>> Start Material for this task
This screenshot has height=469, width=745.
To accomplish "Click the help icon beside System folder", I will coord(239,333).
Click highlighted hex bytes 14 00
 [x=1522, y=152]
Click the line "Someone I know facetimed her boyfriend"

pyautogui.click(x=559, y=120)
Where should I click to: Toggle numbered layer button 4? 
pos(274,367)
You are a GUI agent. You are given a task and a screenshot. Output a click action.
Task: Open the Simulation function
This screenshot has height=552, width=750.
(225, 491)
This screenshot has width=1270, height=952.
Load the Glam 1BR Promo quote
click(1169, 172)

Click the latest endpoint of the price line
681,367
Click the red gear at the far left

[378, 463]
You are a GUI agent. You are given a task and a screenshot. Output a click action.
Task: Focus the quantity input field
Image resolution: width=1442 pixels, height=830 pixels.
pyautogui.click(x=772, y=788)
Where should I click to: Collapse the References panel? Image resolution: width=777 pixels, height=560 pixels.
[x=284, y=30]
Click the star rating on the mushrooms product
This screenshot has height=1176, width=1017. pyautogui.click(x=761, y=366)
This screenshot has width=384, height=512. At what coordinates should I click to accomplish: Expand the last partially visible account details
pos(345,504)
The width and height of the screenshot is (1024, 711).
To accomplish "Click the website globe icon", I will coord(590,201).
>> End Material for this task
What the exercise asks: Identify every line of the data above that contains the string "icon", and copy each one.

The reply:
To accomplish "Click the help icon beside System folder", I will coord(239,333).
To accomplish "Click the website globe icon", I will coord(590,201).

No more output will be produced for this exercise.